__TEXT EXTRACT__.
****************************************

Vanity Fair reports that each guest room is provided with a jar of jelly beans that matches the exquisite colour scheme of the decor.

Meeting in such a paradise, enchanted by the sunny optimism of California, so the script goes, the two presidents will fling their neckties aside, roll up their sleeves, and bond as only buddies in a Hollywood movie can.

Sitting in front of a cozy fire to ward off the desert's evening chill, Barack and Jinping — dare we hope for 'Barry' and 'J.P'? — will talk into the early hours, and make the world a better place.

Regrettably, reality is already intruding upon the script.

A limited bromance

For one thing, Xi Jinping will not climb upstairs, exhausted by the long hours of intimate fireside chat, to enjoy a colour-coordinated jelly bean feast before lapsing into a dreamless sleep.

He's staying in a nearby hotel, because he thinks Sunnyland will be bugged.

It's been a spring for presidential tetes-a-tetes. Chinese President Xi Jinping and his wife, Peng Liyuan, pose with French President Francois Hollande and his partner Valerie Trierweiler outside the Great Hall of the People, in April. (Reuters)

He's right, of course, and if I were him I'd be careful what I said in the Indian Wells Hyatt as well.

What's more, any hopes that the budding bromance between Obama and Xi would be matched by a similar bonding between their wives, Michelle and Liyuan, have been dashed.

The U.S. First Lady is staying back in Washington to be with her daughters as they wrap up the school year.

Still, China has been doing some script-writing of its own, and agreed to the Sunnyland scenario because it fits well with its efforts to emphasize that President Xi's 10-year mandate is something of a new beginning for China.

****************************************

__RAW RECORDS__.

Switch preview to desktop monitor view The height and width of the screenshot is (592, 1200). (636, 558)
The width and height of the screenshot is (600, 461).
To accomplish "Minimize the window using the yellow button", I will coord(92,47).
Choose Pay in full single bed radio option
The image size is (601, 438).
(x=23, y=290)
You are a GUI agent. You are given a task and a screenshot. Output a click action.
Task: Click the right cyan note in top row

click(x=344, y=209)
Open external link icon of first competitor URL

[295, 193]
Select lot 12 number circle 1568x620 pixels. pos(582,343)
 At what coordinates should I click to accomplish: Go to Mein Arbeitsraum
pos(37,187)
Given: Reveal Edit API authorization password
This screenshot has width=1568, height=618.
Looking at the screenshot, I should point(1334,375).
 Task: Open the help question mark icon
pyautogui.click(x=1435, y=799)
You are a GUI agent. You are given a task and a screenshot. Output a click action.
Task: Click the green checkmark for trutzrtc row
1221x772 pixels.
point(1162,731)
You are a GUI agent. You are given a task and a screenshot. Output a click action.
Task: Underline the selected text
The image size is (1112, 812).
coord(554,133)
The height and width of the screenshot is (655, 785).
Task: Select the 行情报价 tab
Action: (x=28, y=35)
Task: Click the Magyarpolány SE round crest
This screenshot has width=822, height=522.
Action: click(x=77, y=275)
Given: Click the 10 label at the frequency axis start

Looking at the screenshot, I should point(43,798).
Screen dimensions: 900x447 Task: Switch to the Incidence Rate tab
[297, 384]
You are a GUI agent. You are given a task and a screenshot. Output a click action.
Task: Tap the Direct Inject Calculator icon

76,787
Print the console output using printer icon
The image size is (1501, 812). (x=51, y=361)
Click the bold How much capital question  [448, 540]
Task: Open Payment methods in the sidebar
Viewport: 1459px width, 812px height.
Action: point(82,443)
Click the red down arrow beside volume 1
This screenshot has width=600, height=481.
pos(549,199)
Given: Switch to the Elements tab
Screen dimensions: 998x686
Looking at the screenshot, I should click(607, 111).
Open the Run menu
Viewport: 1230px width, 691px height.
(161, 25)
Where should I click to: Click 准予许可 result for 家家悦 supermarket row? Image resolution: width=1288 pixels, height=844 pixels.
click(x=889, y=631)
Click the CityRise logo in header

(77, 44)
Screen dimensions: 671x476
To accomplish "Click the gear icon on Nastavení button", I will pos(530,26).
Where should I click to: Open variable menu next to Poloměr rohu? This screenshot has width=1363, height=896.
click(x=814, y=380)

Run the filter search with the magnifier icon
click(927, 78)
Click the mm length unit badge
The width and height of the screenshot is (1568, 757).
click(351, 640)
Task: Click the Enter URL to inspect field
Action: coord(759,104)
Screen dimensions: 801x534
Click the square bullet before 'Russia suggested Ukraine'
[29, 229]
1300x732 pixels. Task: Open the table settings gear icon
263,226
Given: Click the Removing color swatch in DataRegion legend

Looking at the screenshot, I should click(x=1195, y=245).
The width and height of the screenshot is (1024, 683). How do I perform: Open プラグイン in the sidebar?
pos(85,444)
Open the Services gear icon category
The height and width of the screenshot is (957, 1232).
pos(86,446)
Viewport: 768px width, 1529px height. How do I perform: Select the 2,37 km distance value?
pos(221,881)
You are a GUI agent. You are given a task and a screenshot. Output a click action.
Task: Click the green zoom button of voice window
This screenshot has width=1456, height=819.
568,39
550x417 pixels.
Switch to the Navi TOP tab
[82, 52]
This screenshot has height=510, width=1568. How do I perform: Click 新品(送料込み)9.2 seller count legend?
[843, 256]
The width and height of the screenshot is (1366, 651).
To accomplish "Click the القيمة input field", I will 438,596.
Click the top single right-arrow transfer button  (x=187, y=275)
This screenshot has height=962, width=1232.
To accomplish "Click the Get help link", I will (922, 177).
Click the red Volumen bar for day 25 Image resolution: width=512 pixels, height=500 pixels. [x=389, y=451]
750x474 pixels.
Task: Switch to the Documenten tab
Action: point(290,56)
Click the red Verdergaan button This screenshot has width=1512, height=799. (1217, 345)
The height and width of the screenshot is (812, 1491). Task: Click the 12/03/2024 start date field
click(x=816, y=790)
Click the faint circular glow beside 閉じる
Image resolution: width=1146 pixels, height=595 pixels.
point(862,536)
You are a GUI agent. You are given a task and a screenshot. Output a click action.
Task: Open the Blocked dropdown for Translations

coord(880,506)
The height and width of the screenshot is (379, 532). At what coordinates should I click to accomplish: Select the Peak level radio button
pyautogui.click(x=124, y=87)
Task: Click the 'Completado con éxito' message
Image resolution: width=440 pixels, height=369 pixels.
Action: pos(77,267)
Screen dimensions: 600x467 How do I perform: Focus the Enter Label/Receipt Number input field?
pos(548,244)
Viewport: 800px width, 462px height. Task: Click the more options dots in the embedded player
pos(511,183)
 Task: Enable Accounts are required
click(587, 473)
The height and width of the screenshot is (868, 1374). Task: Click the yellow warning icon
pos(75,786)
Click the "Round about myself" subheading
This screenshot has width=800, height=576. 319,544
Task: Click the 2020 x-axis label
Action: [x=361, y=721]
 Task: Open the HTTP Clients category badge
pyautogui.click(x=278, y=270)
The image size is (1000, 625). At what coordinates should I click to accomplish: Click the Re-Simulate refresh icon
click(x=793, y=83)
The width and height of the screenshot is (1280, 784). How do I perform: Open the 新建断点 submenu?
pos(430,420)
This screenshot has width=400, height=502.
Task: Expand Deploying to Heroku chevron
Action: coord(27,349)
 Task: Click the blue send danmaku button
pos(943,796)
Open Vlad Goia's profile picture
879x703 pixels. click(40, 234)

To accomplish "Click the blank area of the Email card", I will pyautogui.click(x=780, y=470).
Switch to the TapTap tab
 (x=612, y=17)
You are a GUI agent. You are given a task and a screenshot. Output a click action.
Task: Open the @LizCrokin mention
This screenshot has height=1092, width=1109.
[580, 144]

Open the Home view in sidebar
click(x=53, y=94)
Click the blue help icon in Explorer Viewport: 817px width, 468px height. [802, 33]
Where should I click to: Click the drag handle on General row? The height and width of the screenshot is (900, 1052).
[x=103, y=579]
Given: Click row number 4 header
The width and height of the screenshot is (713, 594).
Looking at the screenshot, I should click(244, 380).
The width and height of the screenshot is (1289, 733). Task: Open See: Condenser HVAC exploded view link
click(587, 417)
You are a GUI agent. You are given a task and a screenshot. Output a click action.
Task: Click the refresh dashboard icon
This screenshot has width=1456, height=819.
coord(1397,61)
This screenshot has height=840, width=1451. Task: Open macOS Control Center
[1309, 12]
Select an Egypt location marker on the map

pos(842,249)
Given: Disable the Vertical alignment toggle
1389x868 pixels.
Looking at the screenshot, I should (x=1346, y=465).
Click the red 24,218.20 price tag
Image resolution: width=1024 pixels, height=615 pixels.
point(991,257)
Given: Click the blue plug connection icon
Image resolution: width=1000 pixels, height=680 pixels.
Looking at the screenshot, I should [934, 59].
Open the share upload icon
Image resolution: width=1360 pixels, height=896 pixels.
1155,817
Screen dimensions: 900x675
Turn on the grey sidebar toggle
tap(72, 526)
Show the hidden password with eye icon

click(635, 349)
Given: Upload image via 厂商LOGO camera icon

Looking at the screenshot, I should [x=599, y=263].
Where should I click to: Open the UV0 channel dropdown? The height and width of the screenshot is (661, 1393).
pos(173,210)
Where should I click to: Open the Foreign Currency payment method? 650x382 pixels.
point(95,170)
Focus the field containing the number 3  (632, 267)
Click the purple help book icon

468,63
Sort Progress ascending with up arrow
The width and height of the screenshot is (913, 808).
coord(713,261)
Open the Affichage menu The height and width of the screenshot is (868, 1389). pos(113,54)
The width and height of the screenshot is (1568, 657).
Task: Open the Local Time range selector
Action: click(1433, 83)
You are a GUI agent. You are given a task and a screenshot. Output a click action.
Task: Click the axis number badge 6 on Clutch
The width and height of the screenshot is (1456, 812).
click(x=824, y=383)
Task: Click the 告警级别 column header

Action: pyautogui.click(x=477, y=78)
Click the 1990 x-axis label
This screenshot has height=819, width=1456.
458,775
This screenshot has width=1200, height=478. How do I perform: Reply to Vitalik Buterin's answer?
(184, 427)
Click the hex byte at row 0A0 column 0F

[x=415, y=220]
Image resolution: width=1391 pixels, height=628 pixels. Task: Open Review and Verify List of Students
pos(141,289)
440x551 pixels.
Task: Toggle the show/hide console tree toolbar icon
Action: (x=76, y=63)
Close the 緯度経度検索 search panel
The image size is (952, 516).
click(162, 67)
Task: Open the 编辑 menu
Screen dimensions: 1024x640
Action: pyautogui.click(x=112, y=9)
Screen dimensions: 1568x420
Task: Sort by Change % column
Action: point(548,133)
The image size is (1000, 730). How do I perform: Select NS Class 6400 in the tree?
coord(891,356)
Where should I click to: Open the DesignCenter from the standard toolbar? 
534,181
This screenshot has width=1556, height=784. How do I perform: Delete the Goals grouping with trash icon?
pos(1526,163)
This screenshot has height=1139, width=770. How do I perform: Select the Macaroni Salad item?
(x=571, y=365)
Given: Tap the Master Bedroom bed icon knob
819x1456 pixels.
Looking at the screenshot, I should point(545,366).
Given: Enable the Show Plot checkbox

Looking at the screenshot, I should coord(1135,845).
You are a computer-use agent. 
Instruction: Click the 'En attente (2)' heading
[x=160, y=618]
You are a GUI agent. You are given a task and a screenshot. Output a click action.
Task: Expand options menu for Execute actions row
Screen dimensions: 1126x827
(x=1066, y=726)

****************************************

__CHALLENGES__.
A) In the article on the Obama–Xi meeting, why is Xi Jinping staying in a nearby hotel rather than at Sunnyland?
B) Quote the article on the Obama–Xi meeting between "He's right, of" and "the school year.", inclusive.

__RESPONSES IN ORDER__.
A) He thinks Sunnyland will be bugged.

B)
He's right, of course, and if I were him I'd be careful what I said in the Indian Wells Hyatt as well.

What's more, any hopes that the budding bromance between Obama and Xi would be matched by a similar bonding between their wives, Michelle and Liyuan, have been dashed.

The U.S. First Lady is staying back in Washington to be with her daughters as they wrap up the school year.